Assessment of Cadmium (Cd) and Lead (Pb) Blood Concentration on the Risk of Endometrial Cancer.

BACKGROUND: Cadmium (Cd) and lead (Pb) are heavy metals with carcinogenic potential. Their increased concentration has been correlated with a risk of malignancies, including breast, lung, kidney, gastrointestinal, and gynecological cancers. Most of the studies have evaluated tissue heavy metal concentration. To the best of our knowledge, this is the first study to evaluate blood Cd and lead levels in different uterine pathologies and the risk of endometrial cancer. METHODS: This study included 110 patients with a histopathological diagnosis of endometrial cancer, endometrial polyps, endometrial hyperplasia, uterine myoma, and normal endometrium. The patients included in the study were assessed in terms of their endometrial cancer risk factors and blood heavy metal levels. The analysis was conducted using inductively coupled plasma optical emission spectrometry. RESULTS: There was a significant difference in the Cd and Cd/Pb ratio among the different groups of patients (p = 0.002), with higher a median Cd concentration among the endometrial cancer patients. The differences in Pb concentration were not significant (p = 0.717).
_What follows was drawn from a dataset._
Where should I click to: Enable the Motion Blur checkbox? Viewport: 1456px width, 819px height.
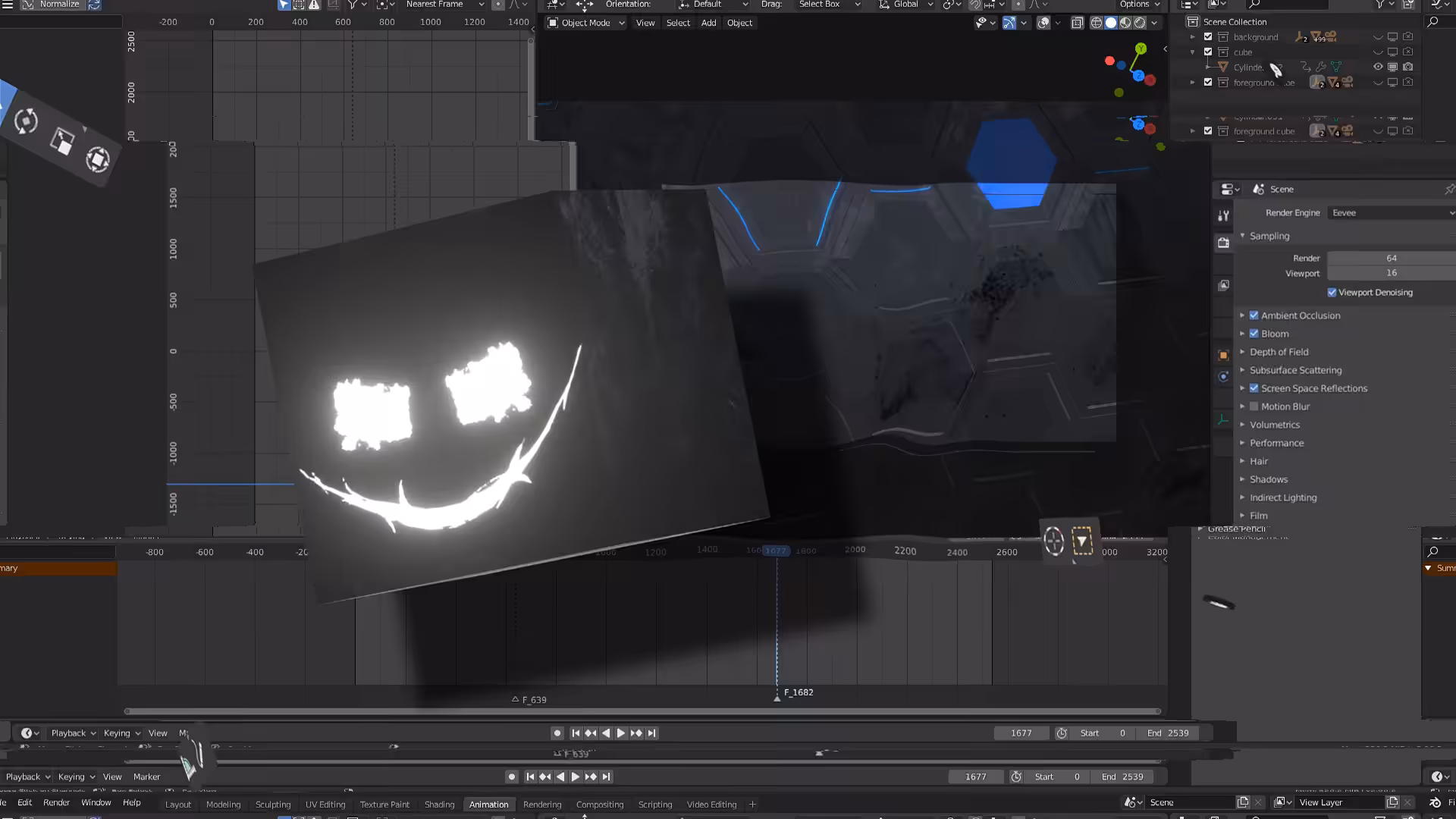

There were also no differences in the Cd and Pb concentrations based on the patients' menopausal status nor BMI index. The univariate logistic regression showed a blood cadmium concentration above the median to be associated with an increased risk of endometrial cancer (OR = 5.25; 95% CI 1.56, 17.72). No significant associations were observed between the Pb concentration or Cd/Pb ratio and endometrial cancer risk. CONCLUSION: The concentration of Cd varies in patients diagnosed with different uterine pathologies. Increased blood cadmium concentration seems to be a risk factor for endometrial studies. Further research on greater populations, accounting for environmental and lifestyle heavy metal exposure, is required to validate our findings.

An Assessment of MT1A (rs11076161), MT2A (rs28366003) and MT1L (rs10636) Gene Polymorphisms and MT2 Concentration in Women with Endometrial Pathologies.

Several studies have indicated a relationship between metallothionein (MT) polymorphisms and the development of different pathologies, including neoplastic diseases. However, no studies thus far have been conducted on the influence of MT polymorphisms and the development of endometrial lesions, including endometrial cancer. This study included 140 patients with normal endometrial tissue, endometrial polyps, uterine myomas and endometrial cancer. The tissue MT2 concentration was determined using the ELISA method. MT1A, MT2A and MT1L polymorphisms were analyzed using TaqMan real-time PCR genotyping assays. We found no statistical difference between the tissue MT2 concentration in patients with EC vs. benign endometrium (p = 0.579). However, tissue MT2 concentration was significantly different between uterine fibromas and normal endometrial tissue samples (p = 0.019). Menopause status did not influence the tissue MT2 concentration (p = 0.282). There were no significant associations between the prevalence of MT1A, MT2A and MT1L polymorphisms and MT2 concentration. The age, menopausal status, and diabetes status of patients were identified as EC risk factors.